• **Exercise description**: Output the lines of the listing from the one containing "Task: Click the green" through the one containing "[x=688, y=248]", inclusive, as a JSON list of strings with one string per line and blank lines omitted.

--- START OF Raw data ---

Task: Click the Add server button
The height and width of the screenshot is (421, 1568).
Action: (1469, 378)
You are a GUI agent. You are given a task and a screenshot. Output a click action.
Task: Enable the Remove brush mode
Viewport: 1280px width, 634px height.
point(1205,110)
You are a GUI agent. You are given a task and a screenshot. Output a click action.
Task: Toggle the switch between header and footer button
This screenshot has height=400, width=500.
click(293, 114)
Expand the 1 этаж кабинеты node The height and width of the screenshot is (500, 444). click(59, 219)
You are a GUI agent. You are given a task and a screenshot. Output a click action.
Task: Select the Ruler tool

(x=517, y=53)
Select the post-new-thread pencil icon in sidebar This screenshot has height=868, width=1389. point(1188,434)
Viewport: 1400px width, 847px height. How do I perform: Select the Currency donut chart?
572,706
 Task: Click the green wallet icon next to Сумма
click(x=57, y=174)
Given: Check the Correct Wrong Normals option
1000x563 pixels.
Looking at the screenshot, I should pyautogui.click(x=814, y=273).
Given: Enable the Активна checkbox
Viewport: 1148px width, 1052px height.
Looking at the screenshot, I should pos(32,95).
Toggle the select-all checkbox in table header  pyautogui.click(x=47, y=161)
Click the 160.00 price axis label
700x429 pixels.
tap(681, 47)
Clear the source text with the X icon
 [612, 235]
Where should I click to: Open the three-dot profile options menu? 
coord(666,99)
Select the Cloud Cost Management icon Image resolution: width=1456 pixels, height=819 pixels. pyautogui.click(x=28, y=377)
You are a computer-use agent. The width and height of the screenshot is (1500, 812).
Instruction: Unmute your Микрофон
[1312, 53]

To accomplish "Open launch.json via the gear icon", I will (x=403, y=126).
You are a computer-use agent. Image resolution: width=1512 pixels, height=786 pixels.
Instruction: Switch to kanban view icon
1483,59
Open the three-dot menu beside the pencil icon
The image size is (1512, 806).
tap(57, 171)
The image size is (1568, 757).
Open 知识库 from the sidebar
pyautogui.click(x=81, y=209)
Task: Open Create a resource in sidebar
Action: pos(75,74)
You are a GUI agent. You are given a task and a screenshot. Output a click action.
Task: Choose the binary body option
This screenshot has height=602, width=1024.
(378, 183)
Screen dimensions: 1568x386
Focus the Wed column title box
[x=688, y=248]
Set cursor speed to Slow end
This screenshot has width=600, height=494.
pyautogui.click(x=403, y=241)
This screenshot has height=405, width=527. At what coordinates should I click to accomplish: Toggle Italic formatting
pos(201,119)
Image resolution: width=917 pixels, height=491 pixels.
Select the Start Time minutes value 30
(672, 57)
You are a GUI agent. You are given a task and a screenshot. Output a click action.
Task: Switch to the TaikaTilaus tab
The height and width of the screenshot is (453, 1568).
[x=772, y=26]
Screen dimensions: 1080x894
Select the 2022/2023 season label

--- END OF Raw data ---

• **Solution for this task**:
[
  " Task: Click the green wallet icon next to Сумма",
  "click(x=57, y=174)",
  "Given: Check the Correct Wrong Normals option",
  "1000x563 pixels.",
  "Looking at the screenshot, I should pyautogui.click(x=814, y=273).",
  "Given: Enable the Активна checkbox",
  "Viewport: 1148px width, 1052px height.",
  "Looking at the screenshot, I should pos(32,95).",
  "Toggle the select-all checkbox in table header  pyautogui.click(x=47, y=161)",
  "Click the 160.00 price axis label",
  "700x429 pixels.",
  "tap(681, 47)",
  "Clear the source text with the X icon",
  " [612, 235]",
  "Where should I click to: Open the three-dot profile options menu? ",
  "coord(666,99)",
  "Select the Cloud Cost Management icon Image resolution: width=1456 pixels, height=819 pixels. pyautogui.click(x=28, y=377)",
  "You are a computer-use agent. The width and height of the screenshot is (1500, 812).",
  "Instruction: Unmute your Микрофон",
  "[1312, 53]",
  "To accomplish \"Open launch.json via the gear icon\", I will (x=403, y=126).",
  "You are a computer-use agent. Image resolution: width=1512 pixels, height=786 pixels.",
  "Instruction: Switch to kanban view icon",
  "1483,59",
  "Open the three-dot menu beside the pencil icon",
  "The image size is (1512, 806).",
  "tap(57, 171)",
  "The image size is (1568, 757).",
  "Open 知识库 from the sidebar",
  "pyautogui.click(x=81, y=209)",
  "Task: Open Create a resource in sidebar",
  "Action: pos(75,74)",
  "You are a GUI agent. You are given a task and a screenshot. Output a click action.",
  "Task: Choose the binary body option",
  "This screenshot has height=602, width=1024.",
  "(378, 183)",
  "Screen dimensions: 1568x386",
  "Focus the Wed column title box",
  "[x=688, y=248]"
]